Robert avait fait un mouvement de retrait. Alice l’arrêta du geste.

— Non, dit-elle. Demeurez.

Puis, ayant gardé quelques instants de silence :

— Je suis heureuse que nous soyons seuls, reprit-elle avec une sourde hésitation peu habituelle à ce caractère décidé. J’ai à vous parler… à vous remercier plutôt.

— Moi, madame ! se récria Robert.

— Oui, affirma Alice. J’ai remarqué la protection discrète dont vous m’entourez depuis notre départ de Madère, et j’en ai compris les causes. Cette protection m’est précieuse, croyez-le, mais je veux rassurer votre sollicitude. Je ne suis pas désarmée. Je n’ignore rien de ce qui s’est passé à Madère.

Robert allait répondre. Alice le prévint.

— Ne me répondez pas. J’ai dit ce qu’il fallait dire, mais mieux vaut ne pas insister sur un sujet aussi pénible. C’est un secret honteux que nous possédons tous les deux. Je sais qu’il sera fidèlement gardé.

Après un court silence, elle reprit d’une voix douce :

— Comment n’aurais-je pas voulu rassurer votre amitié inquiète ? Ma vie n’est-elle pas maintenant un peu votre bien ?

Robert du geste protesta.

— Feriez-vous donc fi de mon amitié ? demanda Alice avec un demi-sourire.

— Amitié bien courte, répondit mélancoliquement Robert. Dans peu de jours désormais le navire qui nous porte sera mouillé dans la Tamise, et chacun de nous suivra son destin.

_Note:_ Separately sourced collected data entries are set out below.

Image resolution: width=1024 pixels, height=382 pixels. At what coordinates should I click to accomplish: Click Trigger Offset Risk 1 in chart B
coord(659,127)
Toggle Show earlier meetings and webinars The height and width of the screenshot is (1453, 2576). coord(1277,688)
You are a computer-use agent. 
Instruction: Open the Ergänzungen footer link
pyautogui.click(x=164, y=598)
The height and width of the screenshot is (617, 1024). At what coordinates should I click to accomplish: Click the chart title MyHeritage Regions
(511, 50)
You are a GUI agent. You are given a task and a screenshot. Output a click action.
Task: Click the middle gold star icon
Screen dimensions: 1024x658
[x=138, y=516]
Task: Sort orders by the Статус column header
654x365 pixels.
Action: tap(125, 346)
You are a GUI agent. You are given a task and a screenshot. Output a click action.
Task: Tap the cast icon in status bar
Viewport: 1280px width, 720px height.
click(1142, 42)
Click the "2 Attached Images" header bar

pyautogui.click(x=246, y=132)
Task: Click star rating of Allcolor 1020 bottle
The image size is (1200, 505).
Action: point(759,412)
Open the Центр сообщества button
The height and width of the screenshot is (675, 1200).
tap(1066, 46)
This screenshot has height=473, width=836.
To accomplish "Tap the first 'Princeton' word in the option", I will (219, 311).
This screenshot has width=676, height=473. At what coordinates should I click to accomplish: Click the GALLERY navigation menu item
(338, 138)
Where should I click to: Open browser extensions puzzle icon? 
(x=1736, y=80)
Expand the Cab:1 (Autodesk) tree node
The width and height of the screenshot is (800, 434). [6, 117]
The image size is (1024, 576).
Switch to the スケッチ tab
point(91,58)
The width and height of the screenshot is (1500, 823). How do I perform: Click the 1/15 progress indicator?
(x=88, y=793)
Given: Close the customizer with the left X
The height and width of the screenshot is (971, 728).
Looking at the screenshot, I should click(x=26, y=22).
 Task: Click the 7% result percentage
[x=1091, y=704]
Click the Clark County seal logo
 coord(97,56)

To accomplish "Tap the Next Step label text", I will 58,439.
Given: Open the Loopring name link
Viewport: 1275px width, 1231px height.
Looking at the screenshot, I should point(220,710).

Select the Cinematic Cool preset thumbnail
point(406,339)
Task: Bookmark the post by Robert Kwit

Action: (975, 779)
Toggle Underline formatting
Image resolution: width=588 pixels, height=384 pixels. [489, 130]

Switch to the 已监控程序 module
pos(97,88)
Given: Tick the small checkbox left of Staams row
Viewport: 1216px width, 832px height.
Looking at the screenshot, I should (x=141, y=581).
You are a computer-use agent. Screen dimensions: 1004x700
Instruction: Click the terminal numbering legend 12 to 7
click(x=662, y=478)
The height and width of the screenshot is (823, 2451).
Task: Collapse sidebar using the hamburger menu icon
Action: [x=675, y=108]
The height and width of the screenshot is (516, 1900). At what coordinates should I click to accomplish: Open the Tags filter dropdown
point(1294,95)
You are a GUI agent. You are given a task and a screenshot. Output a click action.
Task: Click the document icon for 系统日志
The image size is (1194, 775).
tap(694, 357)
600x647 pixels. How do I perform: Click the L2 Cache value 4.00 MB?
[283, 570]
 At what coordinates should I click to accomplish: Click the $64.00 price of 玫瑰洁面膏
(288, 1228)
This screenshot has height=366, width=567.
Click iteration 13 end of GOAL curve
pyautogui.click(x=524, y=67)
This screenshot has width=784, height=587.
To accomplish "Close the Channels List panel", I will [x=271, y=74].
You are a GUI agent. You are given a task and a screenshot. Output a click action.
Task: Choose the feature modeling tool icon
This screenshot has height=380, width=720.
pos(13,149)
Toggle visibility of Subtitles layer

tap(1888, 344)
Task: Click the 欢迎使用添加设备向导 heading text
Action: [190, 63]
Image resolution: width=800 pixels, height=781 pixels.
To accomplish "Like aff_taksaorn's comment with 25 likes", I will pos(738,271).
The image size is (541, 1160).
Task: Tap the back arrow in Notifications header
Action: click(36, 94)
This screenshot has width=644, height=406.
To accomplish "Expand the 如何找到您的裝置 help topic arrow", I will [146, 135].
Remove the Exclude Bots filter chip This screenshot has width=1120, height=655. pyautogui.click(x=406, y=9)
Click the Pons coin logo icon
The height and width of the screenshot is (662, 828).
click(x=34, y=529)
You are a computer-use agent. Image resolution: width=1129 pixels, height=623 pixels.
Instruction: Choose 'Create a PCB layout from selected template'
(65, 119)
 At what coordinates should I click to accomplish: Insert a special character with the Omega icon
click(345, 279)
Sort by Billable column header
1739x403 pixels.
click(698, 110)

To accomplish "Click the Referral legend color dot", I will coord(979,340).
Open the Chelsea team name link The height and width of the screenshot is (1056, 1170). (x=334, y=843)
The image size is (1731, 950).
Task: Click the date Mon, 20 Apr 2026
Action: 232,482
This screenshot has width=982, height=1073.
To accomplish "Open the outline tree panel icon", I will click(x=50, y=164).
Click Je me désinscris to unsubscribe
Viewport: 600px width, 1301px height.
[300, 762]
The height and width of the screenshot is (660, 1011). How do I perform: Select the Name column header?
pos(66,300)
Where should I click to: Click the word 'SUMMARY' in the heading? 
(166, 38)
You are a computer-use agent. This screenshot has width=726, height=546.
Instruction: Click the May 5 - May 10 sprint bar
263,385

— Il est vrai, dit Alice émue. Nos existences se sépareront peut-être, mais il nous restera le souvenir.

— Il s’effacera si vite dans le brouillard du temps !

Alice, le regard perdu vers l’horizon, laissa d’abord tomber l’exclamation désenchantée sans y répondre.

— Il faut que la vie ait été pour vous bien cruelle, fit-elle enfin, si vos paroles traduisent fidèlement votre pensée. Êtes-vous donc seul dans l’humanité, pour avoir en elle si peu de confiance ? N’avez-vous pas de parents ?

Robert secoua négativement la tête.

— D’amis ?

— J’en avais autrefois, répondit Robert avec amertume.

— Et aujourd’hui n’en avez-vous plus ? objecta Alice. Seriez-vous donc vraiment assez aveugle pour refuser ce titre à M. de Sorgues, sans parler de ma sœur et de moi ?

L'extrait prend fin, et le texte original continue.